Large Animal Care

Our clinic routinely provides medical care for horses, cattle, sheep, pigs, alpacas, llamas, and whitetail deer. We offer ambulatory services as well as the option to haul animals into our facility for procedures. The clinic is equipped to work cattle through a chute system, contains stocks for equine restraint, has stalls for surgical procedures and recovery, and has the equipment to perform specialized services such as floating teeth and laparoscopic artificial insemination.

Large Animal Medicine

This branch of veterinary medicine deals with the causes, diagnosis, and treatment of diseases and injuries of animals and includes treating
many species for specific health problems.
  • Herd Health: Successful herd health practices occur when the veterinarian and producer are able to work together to build a plan specific to the problems and situations within their herd. We routinely schedule annual herd health appointments for dairy and beef herds. Dairy herd health visits are generally done more frequently as cows are constantly calving in order to keep milk production constant. During these visits, the veterinarian is assessing general health of the animals, but is normally just performing rectal palpation to determine the animals pregnancy status. Beef herd health is a little more involved as the cattle are handled much less frequently than dairy cows. During these annual visits the overall health of the animals is assessed and management recommendations are made to the producer. Cows are rectally palpated to determine if pregnant; calves are dehorned, castrated, tagged, tattooed, and sorted (processed); and all cattle are dewormed and vaccinated.

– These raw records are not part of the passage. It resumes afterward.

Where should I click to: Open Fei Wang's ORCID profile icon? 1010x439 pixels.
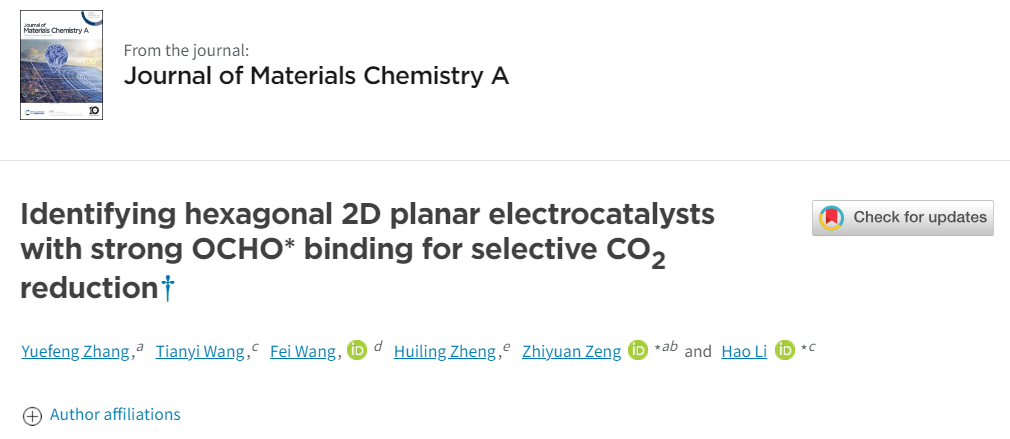point(357,351)
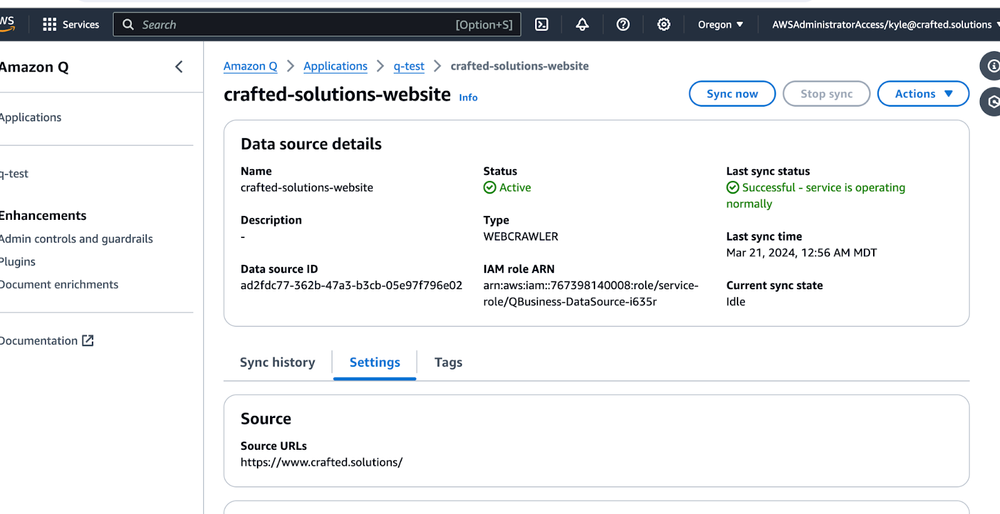1000x514 pixels.
Task: Navigate to Applications breadcrumb link
Action: pos(335,66)
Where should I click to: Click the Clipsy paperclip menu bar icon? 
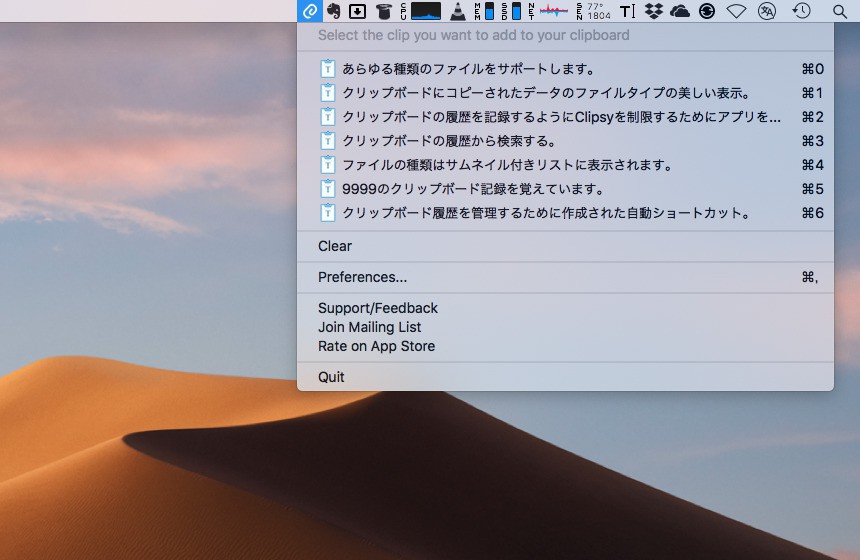point(310,11)

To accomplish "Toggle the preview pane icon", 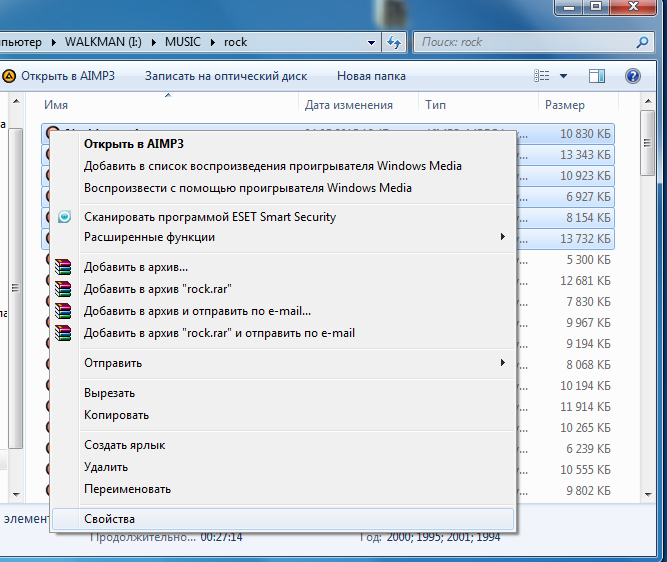I will click(x=597, y=76).
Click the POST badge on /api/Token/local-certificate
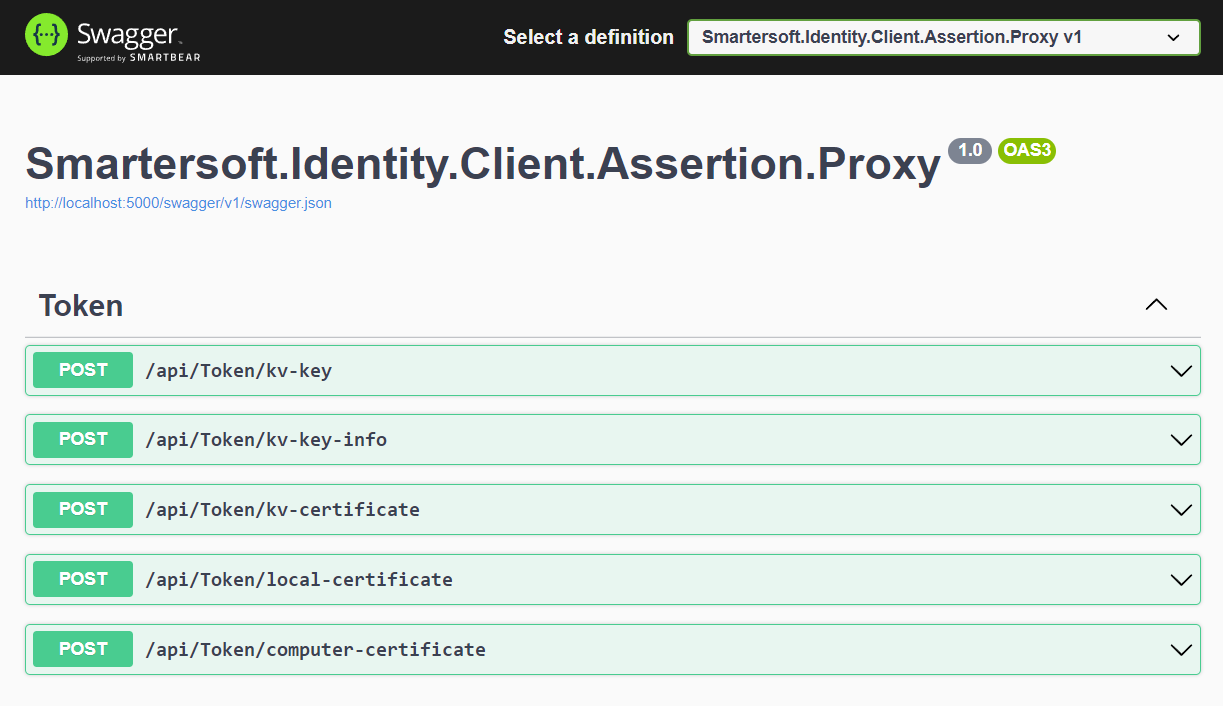The width and height of the screenshot is (1223, 706). [x=82, y=579]
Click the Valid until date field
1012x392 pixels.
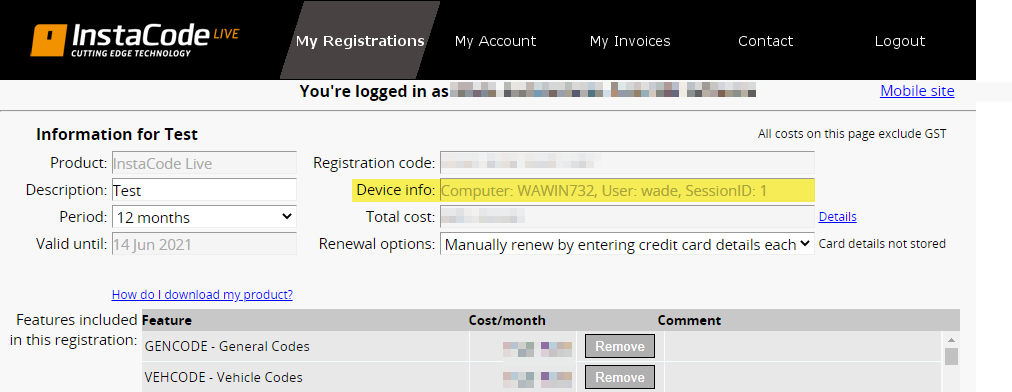coord(204,244)
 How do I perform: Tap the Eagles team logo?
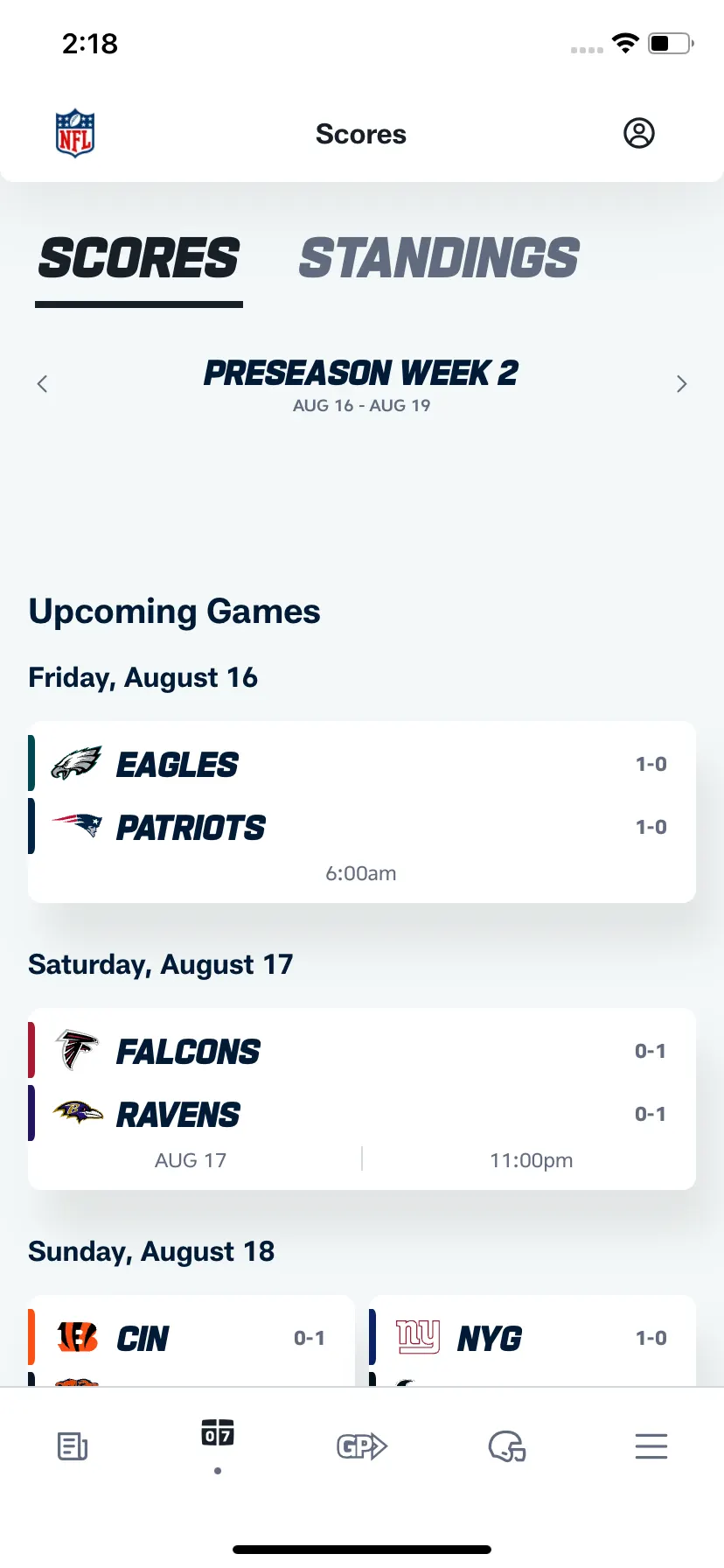point(77,764)
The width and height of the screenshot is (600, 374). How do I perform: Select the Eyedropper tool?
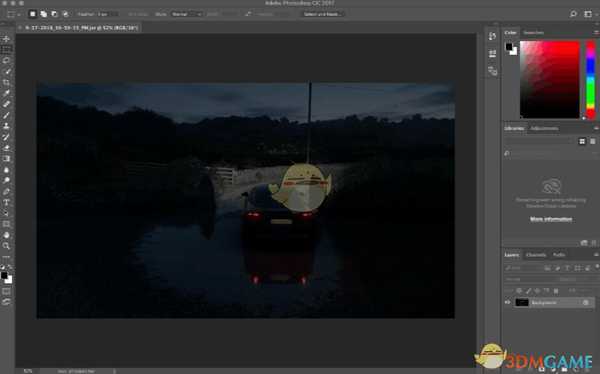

  • Immunizations: Many of our clients oversee the management of their large animal pets and livestock. We recommend that animals receive vaccinations based on the amount of risk to which an animal will be exposed. For example, horses that never leave the farm generally are vaccinated for environmentals, meaning that they receive vaccines for diseases that they can pick up from the environment, like West Nile. We try to educate our clients upon the type of coverage necessary for their individual animals and the importance of administering booster vaccines to nave animals. If you want more information, please contact our office to discuss starting a vaccine program today.

  • Routine Fecal Examinations: We recommend running annual fecal evaluations on your animals and collectively on your herd to check for internal parasites and determine whether changes need to be made to the animals deworming protocol. Fresh samples should be brought into the clinic during business hours. We have the equipment to perform these tests in-house and results generally take 20 minutes.

  • Lameness Examinations: Lameness is one of the most common problems we see with horses and occasionally cattle. We offer lameness examinations and radiology to evaluate the situation further.

  • Equine Dentistry: During routine equine physical examinations, the veterinarian will attempt to evaluate the condition of the teeth and may recommend having the teeth floated. Conditions that might warrant this without examination is if the horse has been losing weight, the onset of bad or unusual breath, dropping grain, holding the head to the side, or having problems with the bit. The veterinarian would recommend sedating the horse and opening the mouth via a speculum to allow for better evaluation. If attention is needed, we have a powerfloat that is used to grind down the points and hooks of the horses teeth. Occasionally a tooth is bad and needs to be pulled.

  • Radiology: Radiology, or x-rays, helps veterinarians evaluate muscular-skeletal problems in large animals. Our office is equipped with a portable unit that is used primarily for ambulatory equine calls. The clinic also has a portable ultrasound unit for determining pregnancy status in horses and less frequently, cattle, sheep, goats, and alpacas.

  • Health Certificates: By law, any animal traveling across state lines is required to have had a veterinarian examine and assess their health and complete a health certificate, within 30 days of travel. This is done most frequently on animals that being sold and are being transported across the country. Many large animal health certificates require additional permits, testing, and information to accompany the initial certificate of inspection. If you plan on traveling and are unsure whether or not you are in need of a health paper, please contact our office for assistance.